The college years are an exciting time of exploration and self-discovery, but they’re also one of the most financially difficult times in your life. Many new students are saddled with large amounts of student loan debt from their schooling, as well as higher costs of living due to more expensive rent and food prices than they’re used to at home. Luckily, life insurance can help students pay off these expenses in the event of untimely death, allowing them to focus on their studies without having to stress about money at the same time.
1) Protect Your Family
If your life is cut short, you want to be sure that your family will be well taken care of. Life insurance is designed to do just that—make sure your loved ones aren’t burdened with debt or left in dire financial straits after your death. As a student, it’s important to note that one (or two) policies won’t take care of all future needs, but they can make an important impact on what your family might do when you pass. Here are some things to consider when deciding how much life insurance you should get 1. How old are you? Generally speaking, younger people need less coverage than older people because they have more time to build up assets and plan for their families’ futures. But if your children are young and still relying on you financially, then buying more coverage could help protect them in case something happens to you before they become self-sufficient adults. Plus, by getting a policy early enough, you could potentially qualify for lower premiums than someone who buys later in life due to age rating factors such as health conditions and smoking habits. Keep in mind that if any dependents rely on your income, then buying enough coverage could also provide tax benefits.
2) Buy Peace of Mind
It’s easy to put off paying premiums because you don’t have any life insurance, but waiting will only make matters worse. For example, if you pass away suddenly and unexpectedly, your family may struggle financially for years—even decades—if your survivors are forced to liquidate assets or take out loans against your mortgage. And that’s if they can even collect on your policy at all! You might think a $500,000 term life insurance policy is out of reach for someone just starting their career; however, many companies offer policies with low cost-of-living adjustments (COLAs) and reduced premiums for young adults who use long payback periods. Don’t let money stand between you and peace of mind. Start investing now!

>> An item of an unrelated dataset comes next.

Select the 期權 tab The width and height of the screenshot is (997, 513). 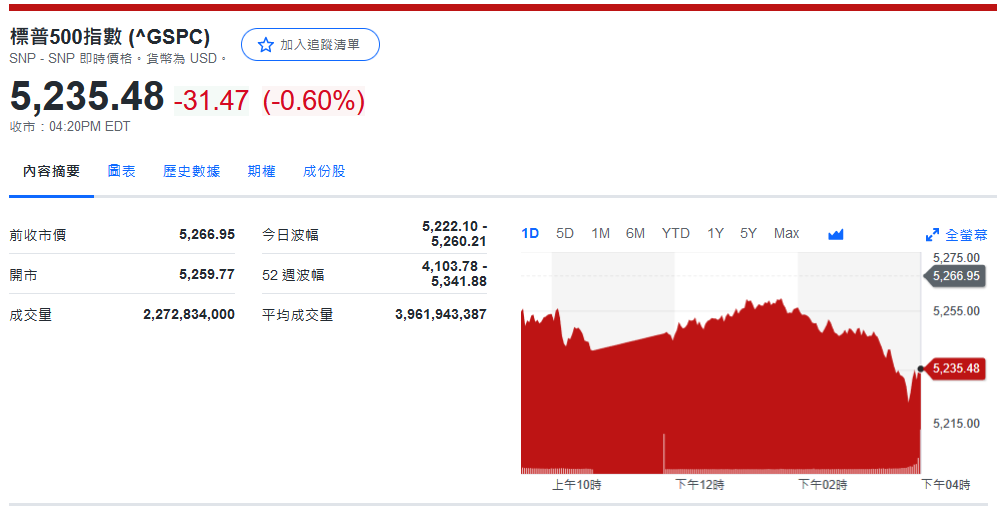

3) A Good Return on Investment
The earlier you start investing, your money can grow with compounding interest. This means that if you invest $1,000 today, over time, it will be worth much more than $1,000. Compounding allows for exponential growth on your investment capital. The sooner you start investing and saving for your future, the more valuable those investments will be later on down the road. As an example, let’s say you invest $10,000 at age 20. If your investments earn 7% per year, by age 65 they will have grown to over $100,000. However, if you had waited until age 30 to make that same investment ($10k), by age 65 they would only be worth about $25k – because of missed opportunities to compound your earnings! By starting early and making smart choices about where to put your money (like life insurance), students can take advantage of these benefits and set themselves up for financial success later in life.
4) A Great Way to Save for Retirement
According to Harvard University, The younger you are when you start saving for retirement, the more time your investments have to grow before you need them. Furthermore, if those investments earn compound interest over their lifetime — and there’s no reason they shouldn’t! — then you’ll be rewarded with thousands more dollars than if you’d been late to jump on board. Finally, since life insurance premiums aren’t taxed (unlike retirement account earnings), it’s possible to put away even more cash by purchasing a policy early. So start building your nest egg now! Your future self will thank you later.
Money isn’t just meant to provide an income; rather, it can also serve as collateral that lenders trust due to its ability to pay out should a borrower default on their loans. In other words, money is an asset that has resale value and can function in place of traditional assets like real estate or stocks. Because life insurance acts similarly to money – and has resale value – some people use it as collateral for loans. For example, if you had enough money saved up for 15 years worth of life insurance premiums but not enough for 20 years’ worth, an insurer would likely accept your savings offer at 80 percent face value because they’d still receive eighty percent of what they were owed at settlement.